A Vernon, Connecticut, man celebrated his 67th wedding anniversary outside of his wife's nursing home in Stafford Springs on Saturday. The couple isn't allowed to visit each other because of COVID-19.
Due to coronavirus concerns, Bob couldn't go inside the nursing home and be with his wife Nancy, but he didn't let that stop him from celebrating.
Bob brought a sign to the nursing home that said "I've loved you 67 years and still do. Happy Anniversary." He held it up to his wife's window so she could see it and celebrate their anniversary, too.
Nancy responded to her husband's sweet gesture by waving and blowing kisses from the window of her second floor room.
"It makes me feel bad because I want her down with me and I know she can't be," Bob said.
Bob and Nancy's daughter Laura said she has learned a lot from her parents and all that they've shared in their 67 years of marriage.
"It's just been an example for us, for all of us of kids.
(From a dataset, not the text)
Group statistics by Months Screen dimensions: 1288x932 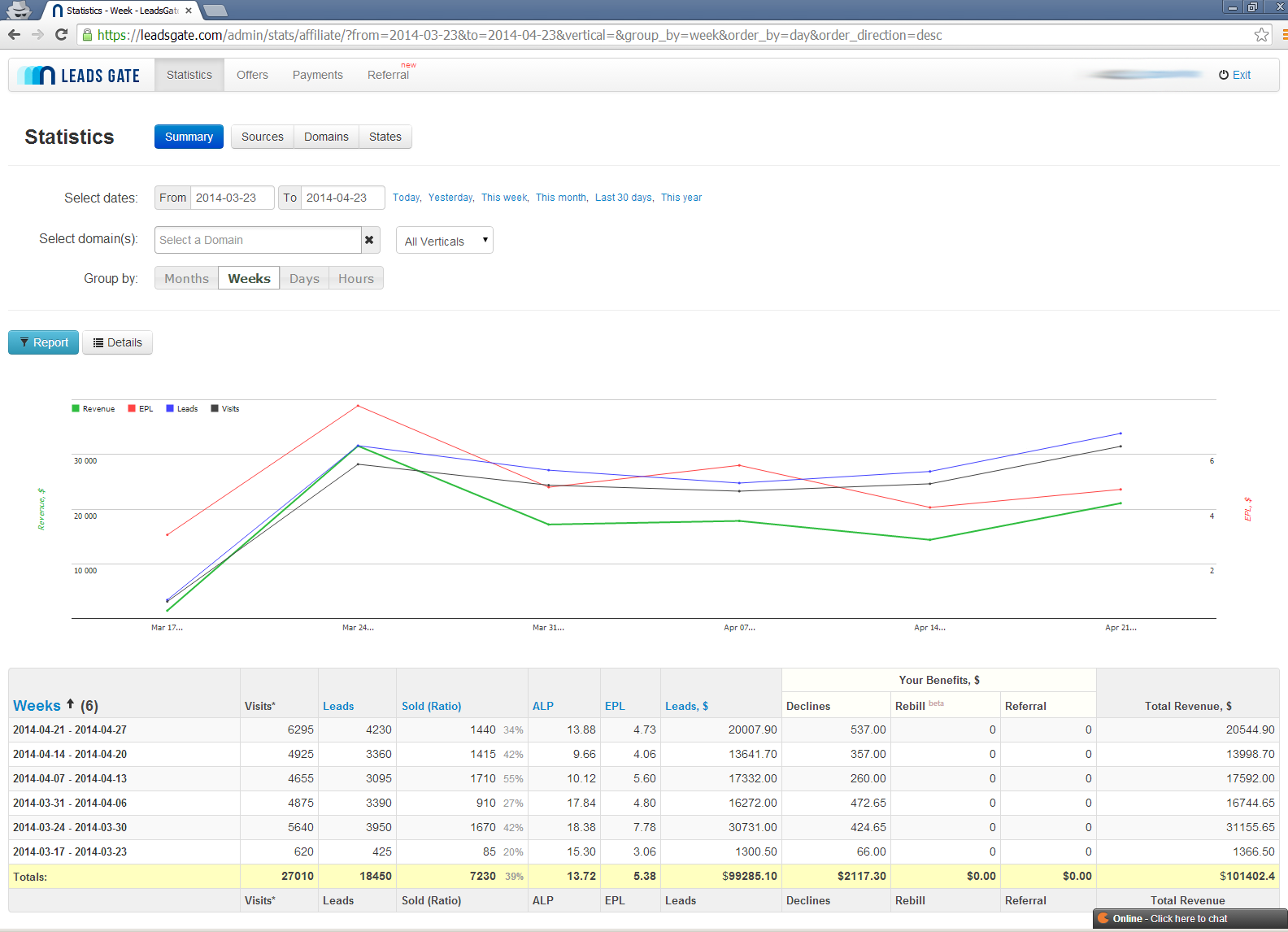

So all four of us have really learned a lot from them and I can only hope that I have half as much as what they have shared over the years," Laura said.
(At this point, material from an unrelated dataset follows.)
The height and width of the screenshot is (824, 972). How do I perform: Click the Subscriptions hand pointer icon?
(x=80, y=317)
"They have always been an inspiration to us and I think just seeing every year go by that they still express it in some way on their anniversary," Laura added.
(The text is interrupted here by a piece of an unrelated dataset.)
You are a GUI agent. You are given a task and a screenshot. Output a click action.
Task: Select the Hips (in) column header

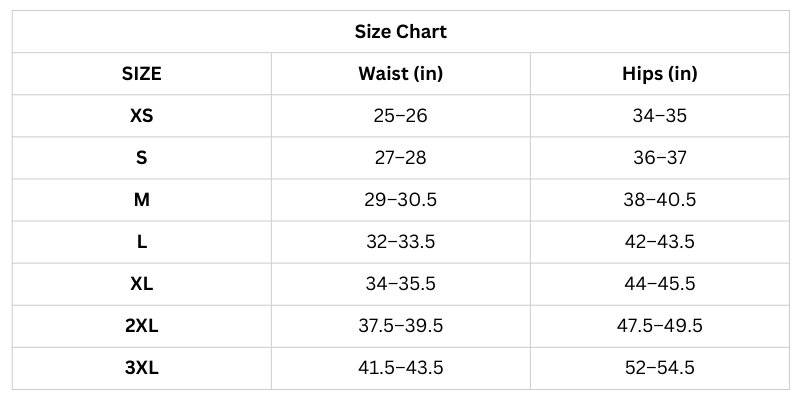pos(659,73)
This is the first anniversary that Bob and Nancy have ever been apart, Laura told NBC Connecticut.
"There's just a sweetness to the two of them and what they share," Laura added.
"I wouldn't want anybody else," Bob said about his wife. "I don't think she could put up with anybody else besides me."
The governor banned all visitors from nursing homes for 30 days because of the coronavirus and its impact on the elderly.
Before the ban, Bob saw his wife at the facility every day.